Records —
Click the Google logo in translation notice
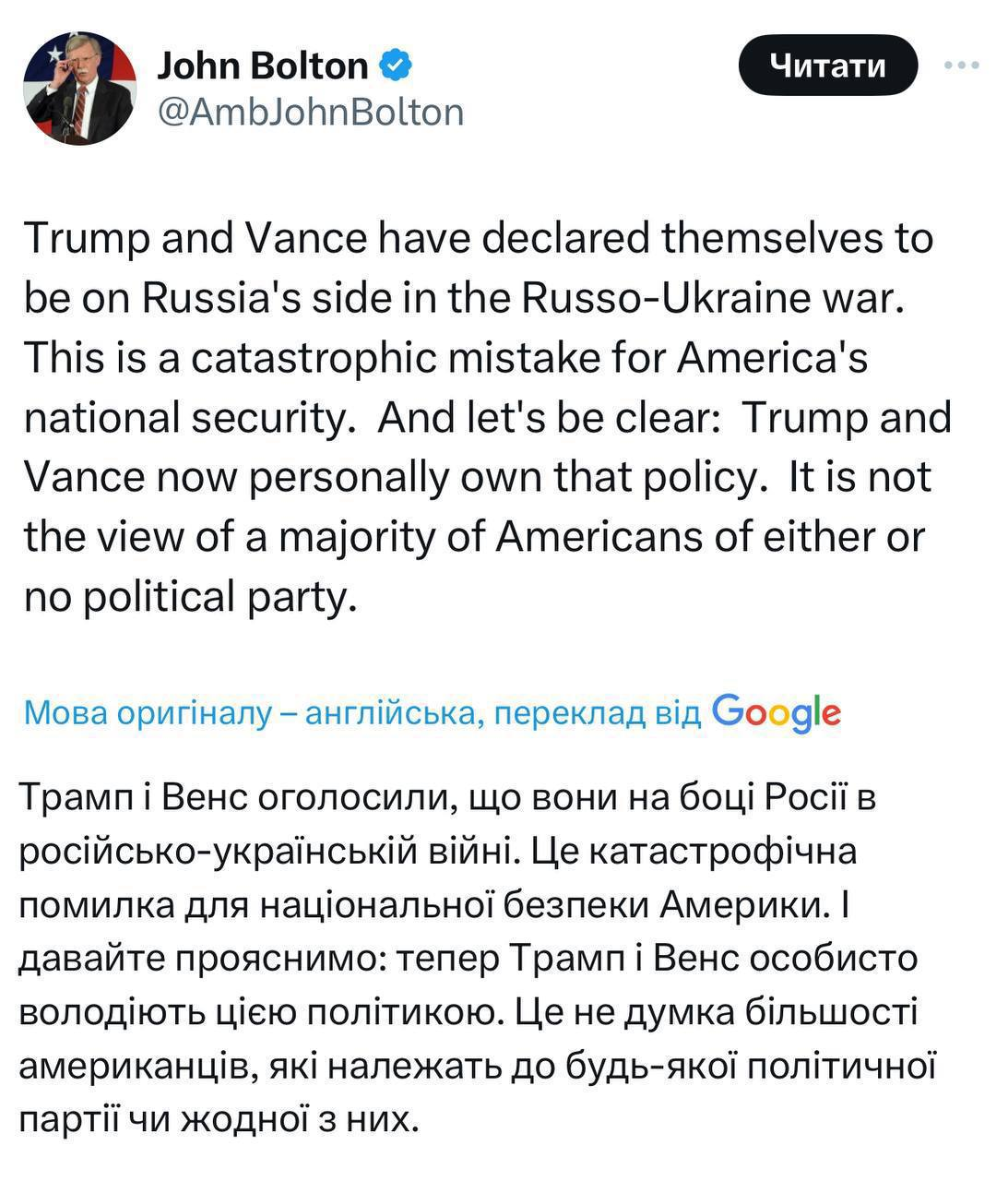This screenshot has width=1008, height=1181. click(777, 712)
--
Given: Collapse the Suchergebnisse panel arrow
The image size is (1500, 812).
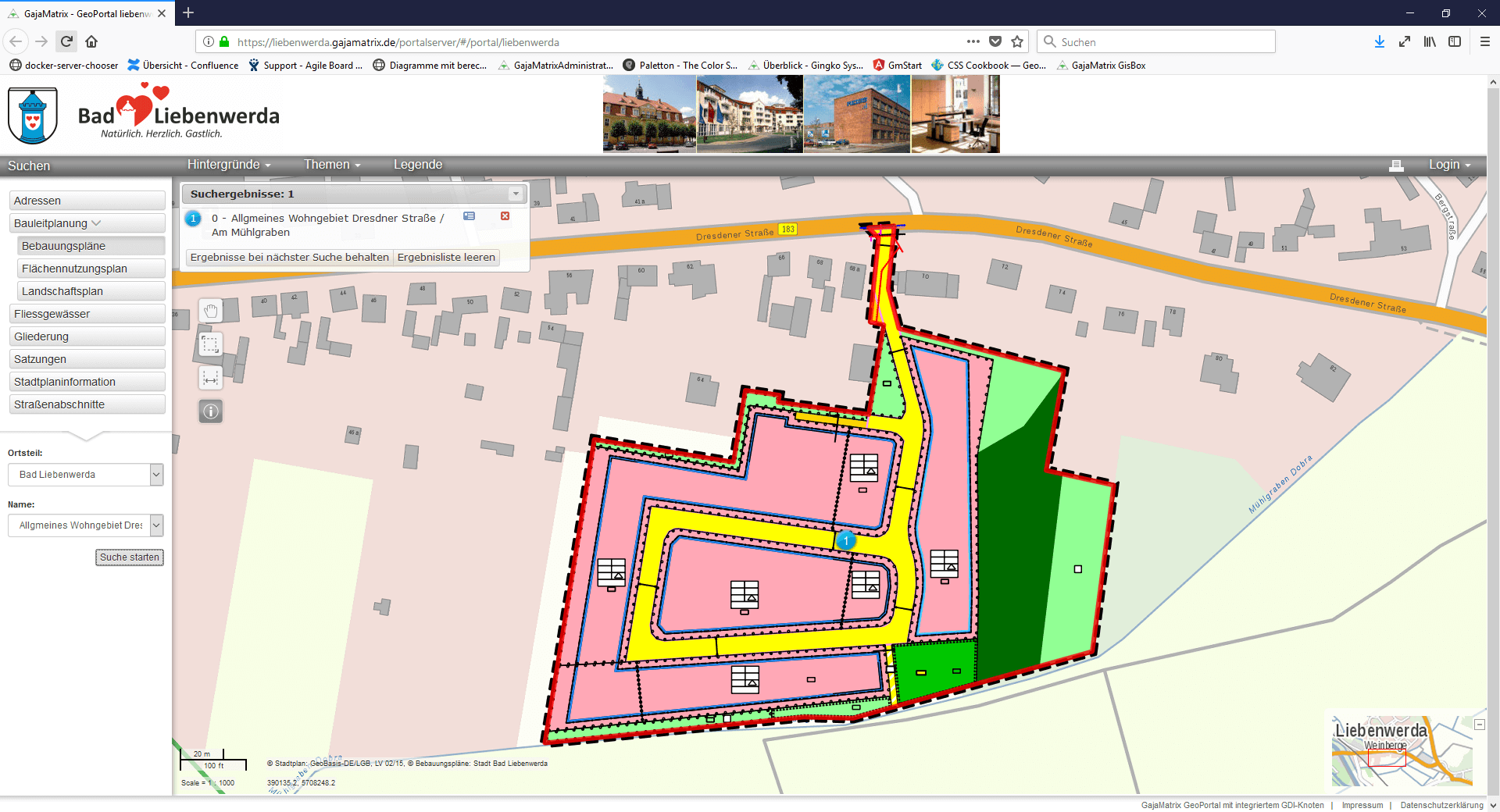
* * *
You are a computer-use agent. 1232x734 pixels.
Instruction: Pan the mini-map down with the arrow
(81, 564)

Assignment — From the records above, transcribe exactly the run of lines that opens with the line holding "Given: Collapse the" and closes with the line holding "The image size is (1500, 812).", both included.

Your response —
Given: Collapse the Suchergebnisse panel arrow
The image size is (1500, 812).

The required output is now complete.